HHJ Belcher then looked to whether there was an antecedent relationship of control (the second limb of Woodland), and held that the Claimant was under the actual care of the Practice, even if the IMOS permitted that to be by way of employing associate dentists, under whose care the Claimant would also be. The Practice had control over the decision to refer the Claimant to the dentist in question by accepting her as a patient and directing her to Dr Agedo. The Claimant could not be referred directly to Dr Agedo.
With regards to whether the Claimant had any control over how the Practice chose to perform its obligations under the IMOS (i.e. whether personally or through employees or other third parties) – the third limb of Woodland – HHJ Belcher held that the Claimant plainly had no control over such measures.
HHJ Belcher then held that the fourth limb of Woodland was satisfied as the function delegated to Dr Agedo was an integral part of the function of providing minor oral surgery. The care of the Claimant was accepted by the Practice when it accepted her referral, and then was delegated to Dr Agedo, together with the function of making the relevant clinical decisions.
Overall, it was fair, just and reasonable to impose a non-delegable duty of care on the Practice.
HHJ Belcher referred to the judgments of the Supreme Court in Cox v Ministry of Justice  UKSC 10 and Mohamud v WM Morrison Supermarkets PLC  UKSC 11.
She held that it was in the Practice’s control to determine that work should be passed to Dr Agedo, even if it could not direct him to carry out any particular treatment or in fact to carry out any treatment at all if he considered it appropriate:
“… the only reason that Dr Agedo was in a position to carry out treatment on Ms Ramdhean, was because she was referred to FDPL under the IMOS, and FDPL passed her on to Dr Agedo for treatment. In my judgment there is sufficient control.”
For the same reason, Dr Agedo’s treatment formed part of the Practice’s business activities under the IMOS.
With regards to the creation of risk, HHJ Belcher held that:
“…without the IMOS, Miss Ramdhean would never have been referred to Dr Agedo. In my judgment FDPL’s business activities did create the risk, in exactly the same way as an employer who employs an employee to conduct his business creates the risk, in the sense of creating the situation in which a negligent act might occur. I should make it clear, given the tenor of cross examination, that I am not saying that FDPL created the risk by a poor appointments process/appointing an individual with known difficulties or anything of that sort. I have already made it clear I do not consider it necessary for me to make findings on that issue. I base my assessment simply on the fact that FDPL used Dr Agedo to deliver, and thereby perform, FDPL’s obligations under the IMOS in terms of treating oral surgery patients. In my judgment it is self-evident that in doing so, FDPL created the risk.”

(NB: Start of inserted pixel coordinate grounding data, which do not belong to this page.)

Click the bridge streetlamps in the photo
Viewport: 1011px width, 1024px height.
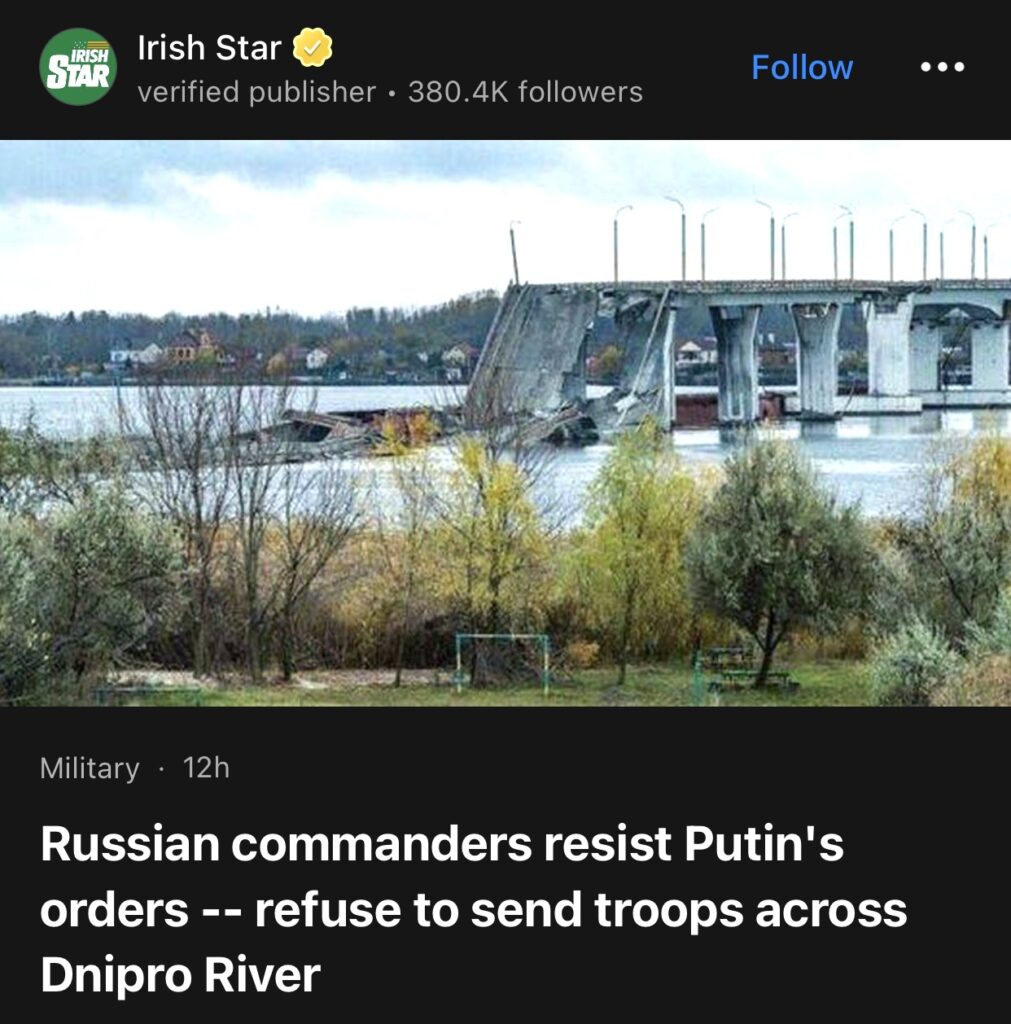pos(803,240)
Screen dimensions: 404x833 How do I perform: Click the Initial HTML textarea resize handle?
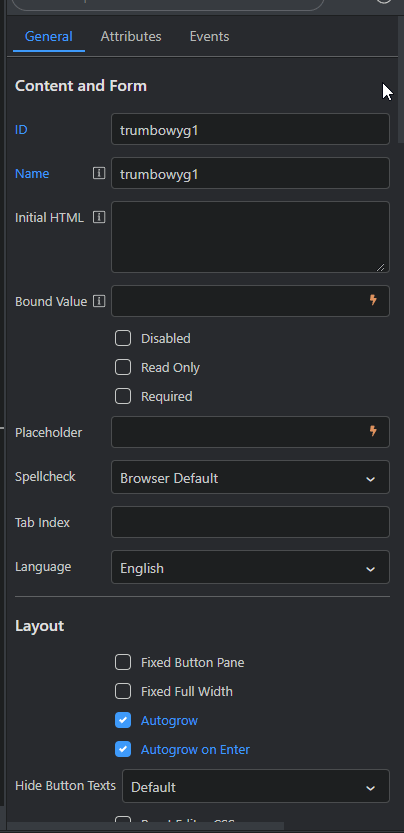click(381, 267)
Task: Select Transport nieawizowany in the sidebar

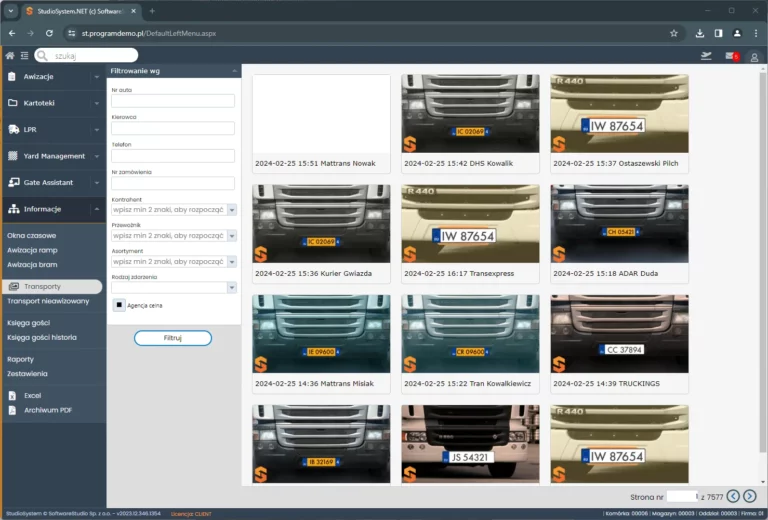Action: pyautogui.click(x=48, y=300)

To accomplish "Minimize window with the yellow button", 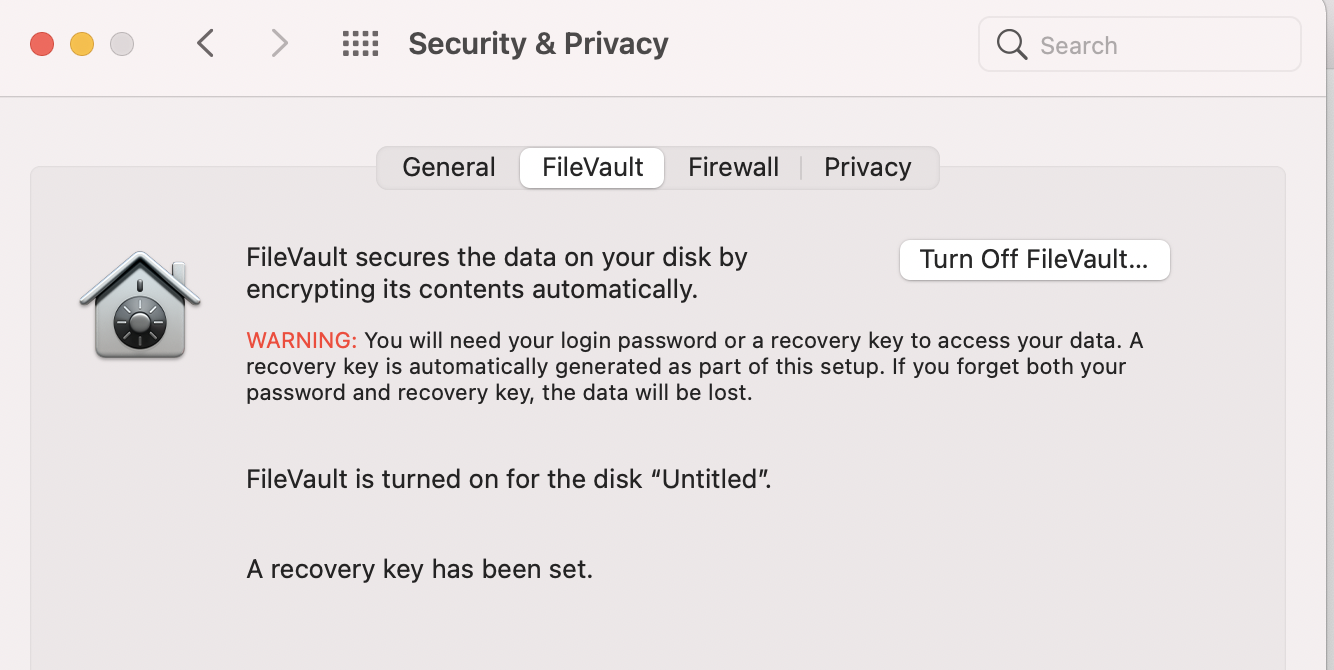I will point(82,44).
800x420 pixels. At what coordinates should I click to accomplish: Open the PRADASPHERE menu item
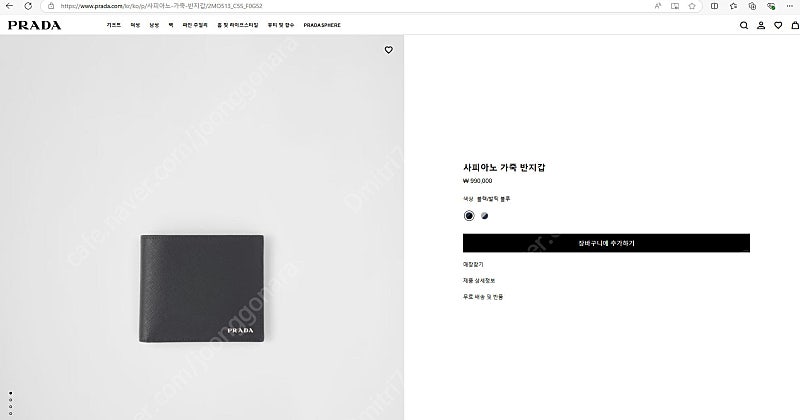point(322,25)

Accordingly, there was vicarious liability.
Any decision in the field of vicarious liability on the basis of ‘being akin to employment’ and/or direct non delegable duty of care in the field of healthcare provision is of course highly fact specific. This is also a county court judgment, and further is potentially subject to appeal and was decided prior to the recent Supreme Court judgments on vicarious liability covered by Shaheen Rahman QC. However, this case is significant as it both represents another brick in wall of imposing liability on healthcare providers outside the pure NHS hospital context, and also is relevant to many other dental practices as similar agreements appear to have been place between many PCTs and dental providers. It is worth noting that the practice in question had subsequently taken out insurance against harm arising from negligent treatment by associate dentists.